With the directory ready, I stopped the container and copied the volume contents:

docker-compose down
sudo rsync -axPS /var/lib/docker/volumes/postgres-data/_data/ /mnt/data/postgres/

I used rsync with:

• -a to preserve permissions, timestamps, and ownership
• -x to stay on the same filesystem
• -P to show progress and allow resuming if interrupted
• -S to handle sparse files efficiently

The trailing slashes matter. Without them, rsync creates a nested directory instead of copying the contents directly.

Updating the Compose File

I changed the volume definition to a bind mount:

services:
  postgres:
    image: postgres:15
    volumes:
      - /mnt/data/postgres:/var/lib/postgresql/data

No more named volume. Just a direct path.

I brought the container back up:

docker-compose up -d

PostgreSQL started without errors. I checked the logs to confirm it was using the existing data and ran a few queries to verify nothing was corrupted. Everything worked.

Integrating with Backup Workflows

This was the whole point of the migration. With bind mounts, my backup scripts became straightforward.

rsync for Local Backups

I already had a script that backed up critical directories to an external drive. Adding the bind mount was one line:

rsync -axPS --delete /mnt/data/ /mnt/backup/data/

No need to stop containers. No need to use docker cp. Just a normal directory sync.

rclone for Remote Backups

For off-site backups, I use rclone to sync to Backblaze B2. The command is similarly simple:

rclone sync /mnt/data/ b2:my-bucket/data/ --progress

I run this on a schedule with cron. Because the data is just files on disk, rclone handles it like any other backup target.

Handling Live Databases

One thing I learned: backing up a live PostgreSQL data directory can result in inconsistent snapshots. PostgreSQL writes to multiple files during transactions, and if rsync catches it mid-write, the backup might be unusable.

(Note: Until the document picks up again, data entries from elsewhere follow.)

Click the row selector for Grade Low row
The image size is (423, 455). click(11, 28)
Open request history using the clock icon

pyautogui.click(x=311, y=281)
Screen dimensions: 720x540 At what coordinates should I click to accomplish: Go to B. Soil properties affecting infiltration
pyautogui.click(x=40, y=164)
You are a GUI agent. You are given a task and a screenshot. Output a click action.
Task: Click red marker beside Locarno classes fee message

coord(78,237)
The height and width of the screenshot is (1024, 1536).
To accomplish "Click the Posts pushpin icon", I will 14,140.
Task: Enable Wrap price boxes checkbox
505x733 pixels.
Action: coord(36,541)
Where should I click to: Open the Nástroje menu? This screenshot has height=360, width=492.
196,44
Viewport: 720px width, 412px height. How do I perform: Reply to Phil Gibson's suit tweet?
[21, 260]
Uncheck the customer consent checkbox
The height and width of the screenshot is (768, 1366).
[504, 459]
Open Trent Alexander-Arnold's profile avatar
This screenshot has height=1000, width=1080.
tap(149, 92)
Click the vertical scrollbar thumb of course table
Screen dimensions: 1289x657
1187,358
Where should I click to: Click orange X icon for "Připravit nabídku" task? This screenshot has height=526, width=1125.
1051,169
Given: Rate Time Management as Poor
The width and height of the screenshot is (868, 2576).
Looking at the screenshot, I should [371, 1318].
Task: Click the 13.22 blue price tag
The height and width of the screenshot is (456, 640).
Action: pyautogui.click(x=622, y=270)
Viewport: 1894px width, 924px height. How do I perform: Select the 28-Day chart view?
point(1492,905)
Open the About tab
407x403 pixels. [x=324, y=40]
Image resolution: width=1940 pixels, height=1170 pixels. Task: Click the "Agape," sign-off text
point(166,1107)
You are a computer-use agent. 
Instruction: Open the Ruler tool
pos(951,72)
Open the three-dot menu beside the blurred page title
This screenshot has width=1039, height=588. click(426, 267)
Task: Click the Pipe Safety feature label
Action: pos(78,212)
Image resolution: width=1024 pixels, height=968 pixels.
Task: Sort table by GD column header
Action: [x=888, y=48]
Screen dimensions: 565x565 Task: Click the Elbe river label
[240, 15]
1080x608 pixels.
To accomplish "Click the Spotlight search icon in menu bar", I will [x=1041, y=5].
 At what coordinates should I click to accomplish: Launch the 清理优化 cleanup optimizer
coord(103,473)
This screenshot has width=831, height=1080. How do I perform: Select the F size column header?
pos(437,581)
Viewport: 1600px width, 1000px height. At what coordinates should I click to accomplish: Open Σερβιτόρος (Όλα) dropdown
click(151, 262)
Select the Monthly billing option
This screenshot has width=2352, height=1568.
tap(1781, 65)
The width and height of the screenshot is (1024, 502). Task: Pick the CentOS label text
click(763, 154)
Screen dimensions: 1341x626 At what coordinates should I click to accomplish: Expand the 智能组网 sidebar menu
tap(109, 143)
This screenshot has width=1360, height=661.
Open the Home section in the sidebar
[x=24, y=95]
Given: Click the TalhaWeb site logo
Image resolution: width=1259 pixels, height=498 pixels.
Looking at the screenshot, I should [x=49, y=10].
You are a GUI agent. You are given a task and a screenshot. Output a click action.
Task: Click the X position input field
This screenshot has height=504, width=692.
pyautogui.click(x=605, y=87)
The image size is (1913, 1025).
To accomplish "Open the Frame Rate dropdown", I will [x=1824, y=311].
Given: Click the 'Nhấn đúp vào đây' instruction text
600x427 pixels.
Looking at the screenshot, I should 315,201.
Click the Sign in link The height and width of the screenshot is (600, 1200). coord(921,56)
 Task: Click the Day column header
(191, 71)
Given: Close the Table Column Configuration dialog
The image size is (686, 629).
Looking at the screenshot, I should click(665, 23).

For PostgreSQL specifically, I added a pre-backup step using pg_dump:

docker exec postgres pg_dumpall -U postgres > /mnt/data/postgres-backup.sql

This creates a consistent SQL dump that I can restore even if the raw data directory is corrupted. I back up both the dump and the data directory, so I have options if something goes wrong.

What Went Wrong (and How I Fixed It)

The first time I tried this, I skipped the ownership step. PostgreSQL started, but it couldn't write to the data directory. The logs showed permission errors, and the container kept restarting.

I also initially forgot the trailing slash in the rsync command, which created a nested _data directory inside /mnt/data/postgres. PostgreSQL couldn't find the expected structure and treated it as an empty database. I had to delete the directory, re-run rsync correctly, and start over.

Another issue: I didn't verify the data before deleting the old volume. After migrating, I ran a few test queries, but I should have done a more thorough check. Luckily, nothing was lost, but it was a reminder to always validate before cleaning up.

Migrating Other Services

Once PostgreSQL worked, I repeated the process for other containers:

• n8n: Moved the data directory to /mnt/data/n8n
• Redis: Migrated the persistence files to /mnt/data/redis
• Nginx: Kept configs and SSL certs in /mnt/data/nginx

Each one followed the same pattern: create the directory, set ownership, copy data, update the compose file. The only differences were the user IDs and the specific paths inside each container.

Key Takeaways

Bind mounts simplified my backup workflow. I can now back up all service data with standard tools, without worrying about Docker-specific commands or stopping containers unnecessarily.

The trade-off is that I'm responsible for managing those directories. If I misconfigure permissions or accidentally delete something, Docker won't protect me. But for my setup, that's acceptable. I'd rather have direct control and simpler backups.

If you're running services with data you need to back up regularly, and you're already comfortable managing filesystems, bind mounts are worth considering. Just make sure you get the permissions right and verify your data after migrating.